Following this, we added HIMS, a telehealth company, rapidly growing into one of the biggest players in the American healthcare space, to our stock portfolio.

Summary

Hims & Hers Health Inc. operates a direct to consumer healthcare model that has combined telemedicine conversations, a massive healthcare professionals network, a compelling mobile app experience and online drug prescriptions and delivery into a massive cash creation machine growing rapidly into one of the biggest players in the American healthcare space.

Why They’re Valuable

HIMS & HERS

Hims & Hers ($HIMS) has been growing rapidly by offering a digitally delivered healthcare experience that is targeted at a young but growing slice of the American population. They narrowed their offerings to a few key niches: weight loss, sexual health, mental health, women’s health and skin/hair care that are most in demand by their target audience. 

HIMS is pulling off a very complicated task: making healthcare delivery both more personalized and simultaneously more affordable. Their treatments often cost less than an equivalent treatment with in person care, leading to more stickiness and high retention of their users.

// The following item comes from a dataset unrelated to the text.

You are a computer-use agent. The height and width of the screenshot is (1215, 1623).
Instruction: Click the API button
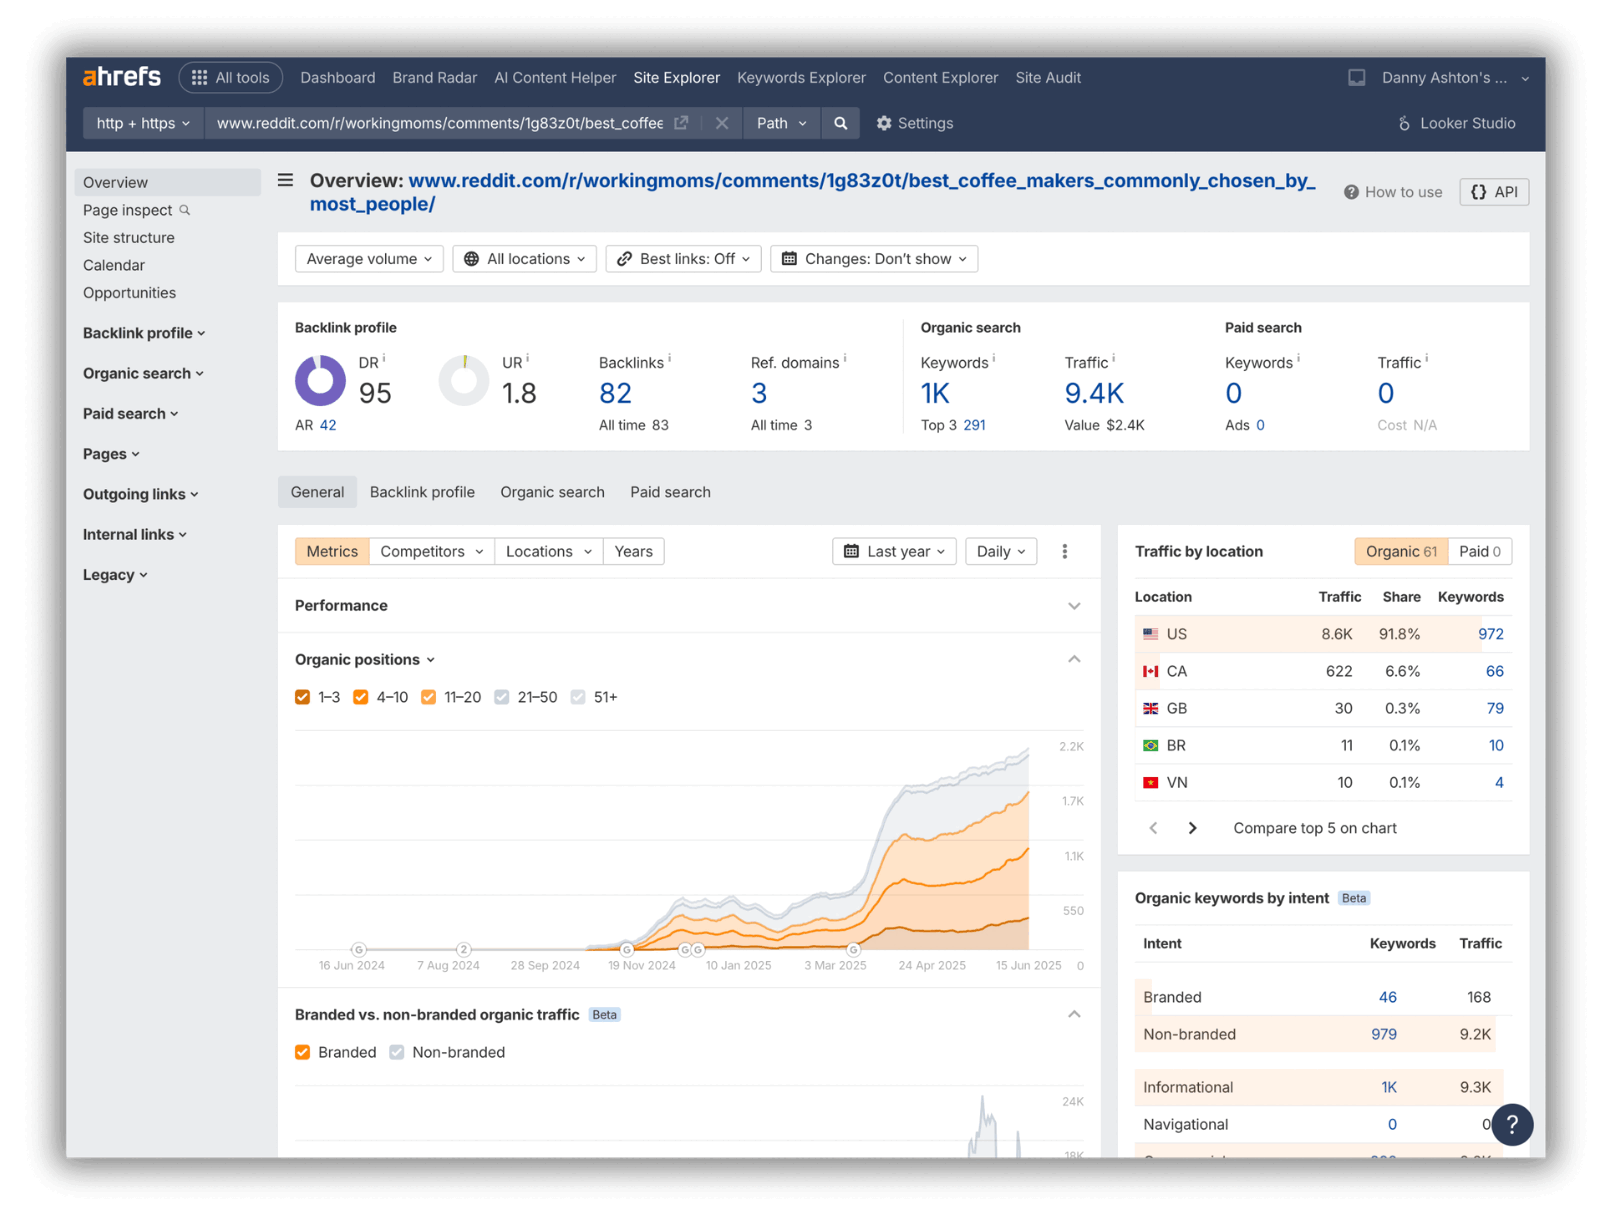coord(1494,192)
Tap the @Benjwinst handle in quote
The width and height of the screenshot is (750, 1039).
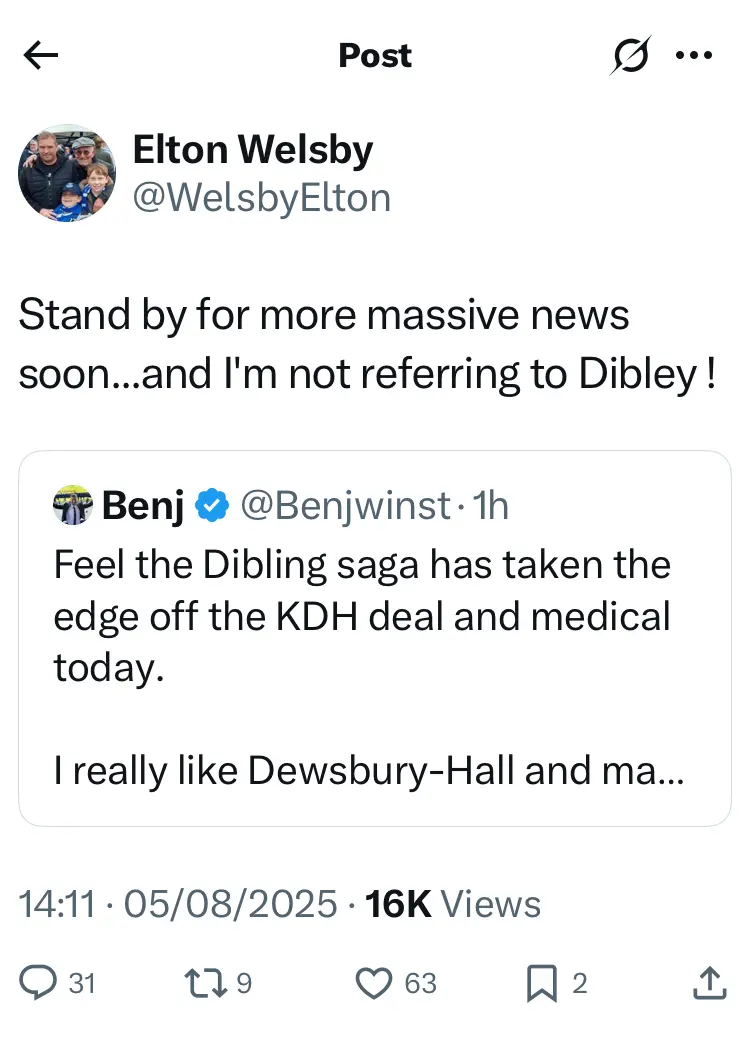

The company is more than just a beautiful app; they have their own network of medical providers and also operate pharmaceutical facilities that allow them to offer care and medication below average industry cost. They are a deflationary offering in the midst of an inflationary sector plagued by high costs, making them incredibly attractive.

Their Numbers

HIMs & HERS health Revenue

HIMS had a revenue of $872M in 2023, a 65% increase from their $528M revenue in 2022, which in turn was a 93% jump from their $272M revenue in 2021. Remarkably, as their revenue has grown rapidly, their gross margin has also increased from 73% in 2020 to 82.4% in the last 12 months.

This combination of fast revenue growth and margin expansion is uncommon and a strong sign of both growing demand and scale efficiency. HIMS’ net income is still negative although it has dropped from a loss of -$107M in 2021 to only -$5.2M in the last 12 months. They have a pristine balance sheet with virtually no debt and a $192M cash position on its books.

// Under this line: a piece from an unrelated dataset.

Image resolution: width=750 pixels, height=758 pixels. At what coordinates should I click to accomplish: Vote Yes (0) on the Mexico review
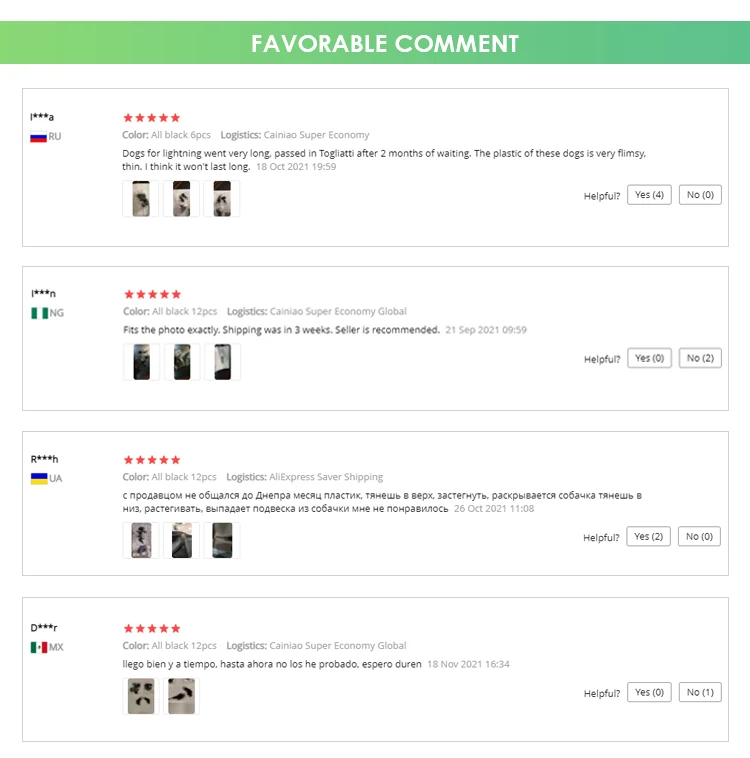(x=649, y=692)
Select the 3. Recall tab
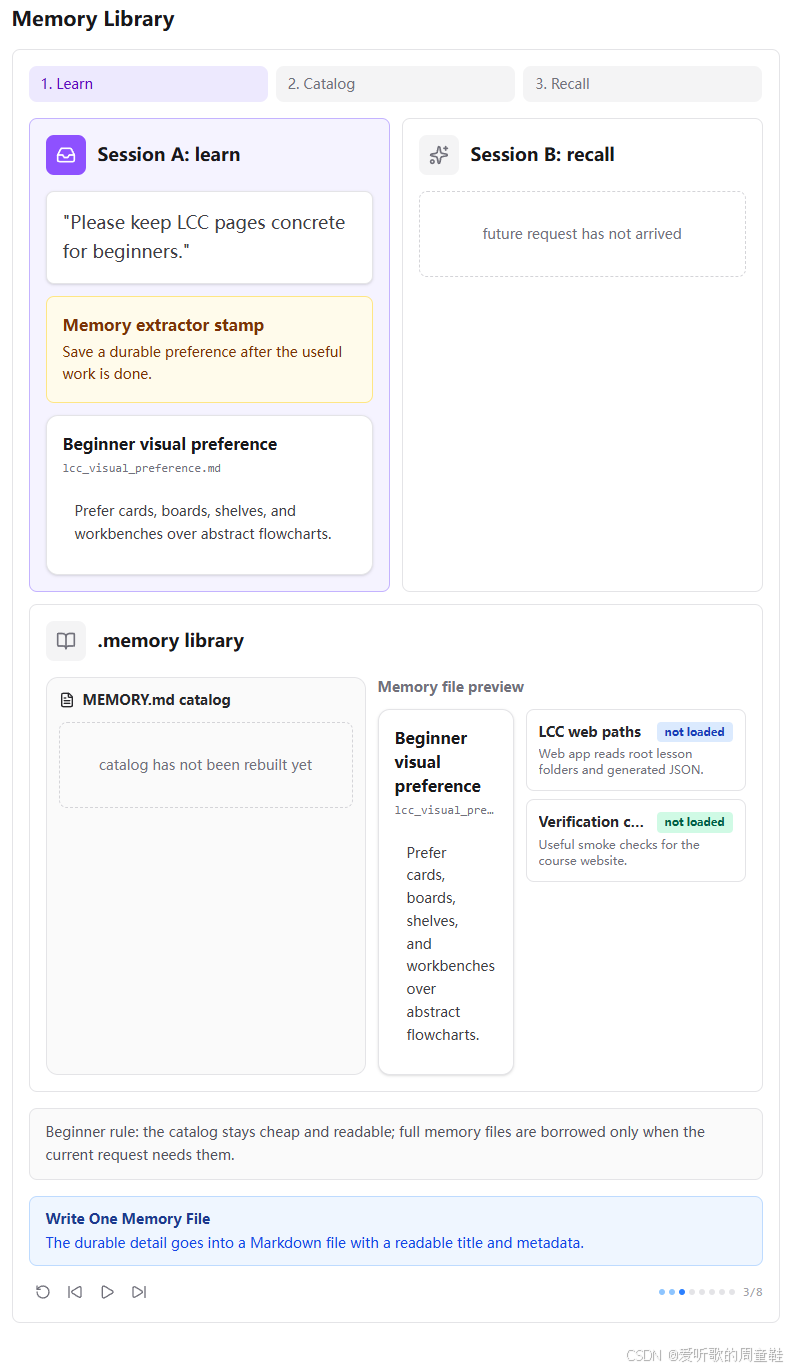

The company’s cash flow generation paints an even more impressive picture as they generated a positive cash flow from operations of $73.5M in 2023 and are still reporting strong growth in cash flow in Q1 of 2024. And they have 10M subscribers and counting on their app. 

Our Thesis

We believe that HIMS is building a durable competitive moat around the combination of offerings it has and the fact that it is vertically integrated from customer, medical providers, pharmaceutical manufacturing along with a strongly retentive app.

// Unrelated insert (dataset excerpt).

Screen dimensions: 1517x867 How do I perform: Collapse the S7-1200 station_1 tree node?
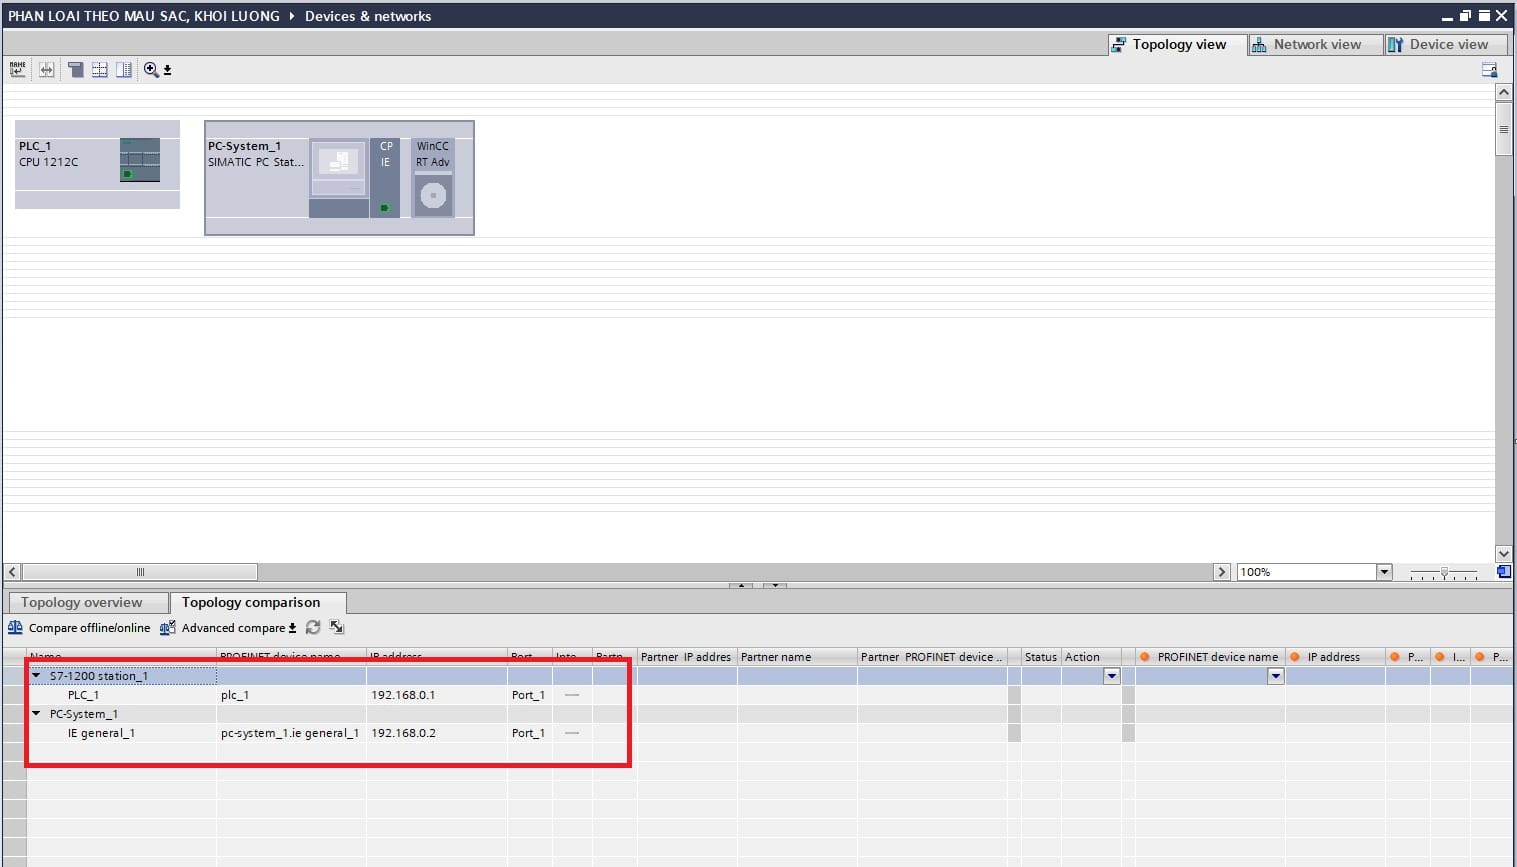pos(37,676)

They are increasingly making money from subscriptions which create revenue stability and they are growing rapidly via both word of mouth and paid acquisition. The addition of weight loss medication programs to their offerings and more personalizations across all their programs has seen their demand soar, which makes them even more compelling as an investment. 

A profitable healthcare company is also relatively resilient if not completely recession proof given that people on these healthcare subscriptions are unlikely to abandon them except for extreme cases. This makes their 10M subscribers very valuable in a defensive market environment like we’re currently in.

We believe that given their lower cost and higher quality approach, they will continue to grow revenue at a strong pace and that today’s valuation of $4.4B (5x 2023 revenue) is an attractive buying opportunity for what might end up being a generational company in the healthcare space. We’ve opened a buy position and added this stock to our portfolio. 

Risks

HIMS still has net profitability issues as they invest heavily into the infrastructure, especially manufacturing and marketing costs that drive their current product performance. If they lose pricing power either due to inability to manage costs or a change in the competitive landscape, they may not perform according to expectation. We rate this risk currently as low. 

A second risk is that the founders through a dual class common stock structure hold over 90% of the outstanding voting power which means that the board has no power to veto his decision or remove him from office. This has proven helpful to companies like Meta in driving risky bets and stable execution but it could also be a risk if the CEO loses his way strategically or operationally.